───── LISTED RECORDS ─────

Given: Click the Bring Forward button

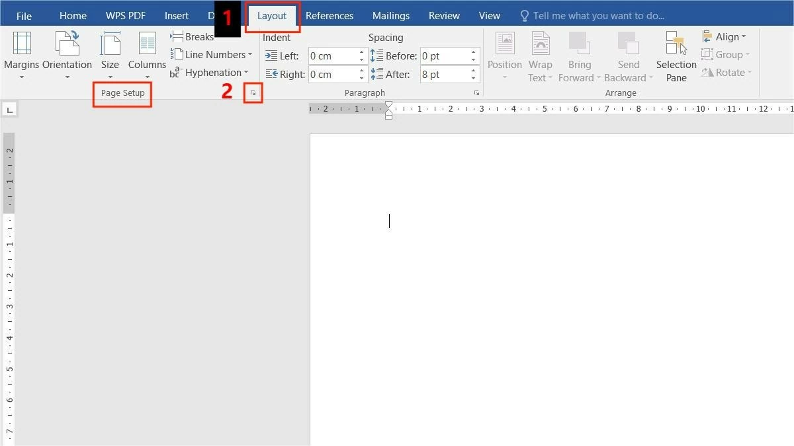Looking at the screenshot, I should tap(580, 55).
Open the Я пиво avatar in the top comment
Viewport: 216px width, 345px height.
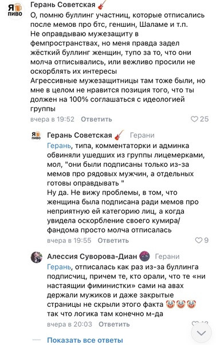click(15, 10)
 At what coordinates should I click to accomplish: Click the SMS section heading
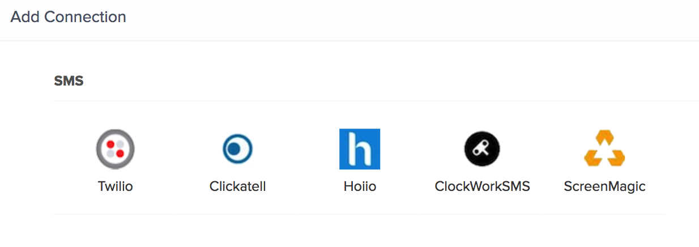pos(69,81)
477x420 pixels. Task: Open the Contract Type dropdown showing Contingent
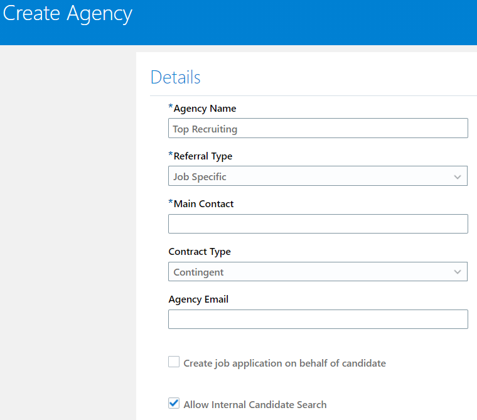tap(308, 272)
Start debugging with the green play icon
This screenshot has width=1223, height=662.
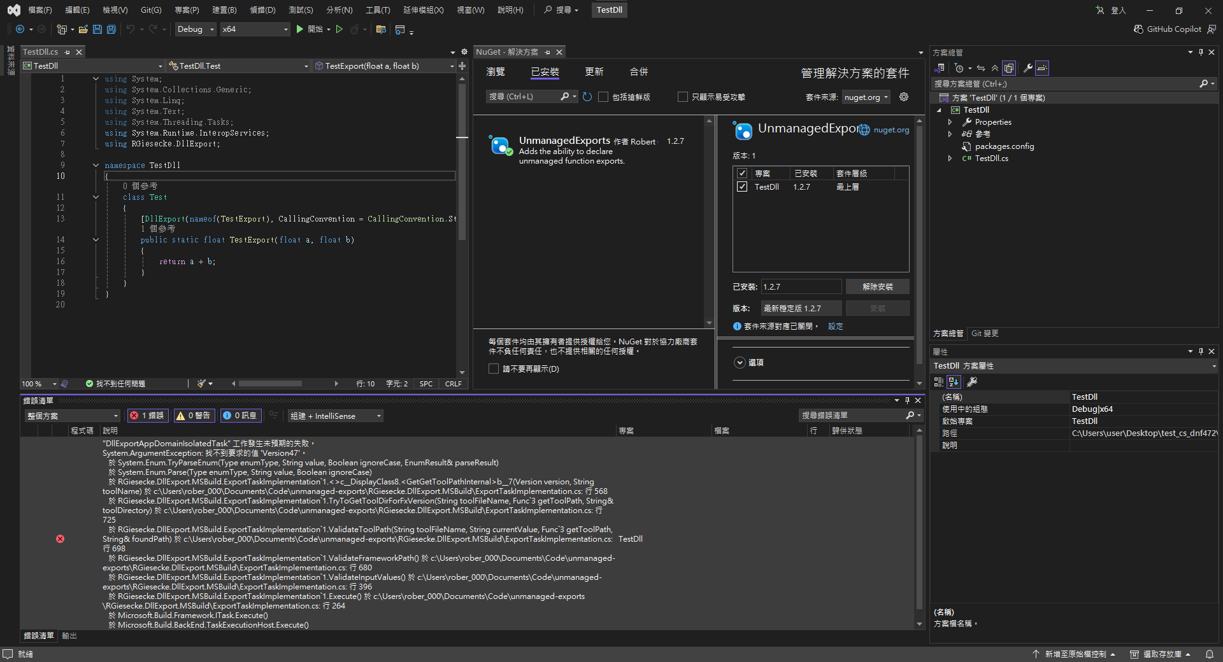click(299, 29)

─────
───── LISTED RECORDS ─────

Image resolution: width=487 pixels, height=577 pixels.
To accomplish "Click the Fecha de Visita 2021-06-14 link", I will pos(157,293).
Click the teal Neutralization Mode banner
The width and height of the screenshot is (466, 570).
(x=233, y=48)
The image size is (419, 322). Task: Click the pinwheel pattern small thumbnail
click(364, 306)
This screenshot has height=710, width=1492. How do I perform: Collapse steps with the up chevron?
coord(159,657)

─────

→ AIM
Convert the records into a JSON list of strings, starting with the line that contains "At what coordinates" and going on through the line that contains "click(299, 29)". Give one string per line, skip blank lines, and leave the pictures out.

→ SOLUTION
[
  " At what coordinates should I click to accomplish: Click the SMS section heading",
  "pos(69,81)",
  "477x420 pixels. Task: Open the Contract Type dropdown showing Contingent",
  "tap(308, 272)",
  "Start debugging with the green play icon",
  "This screenshot has width=1223, height=662.",
  "click(299, 29)"
]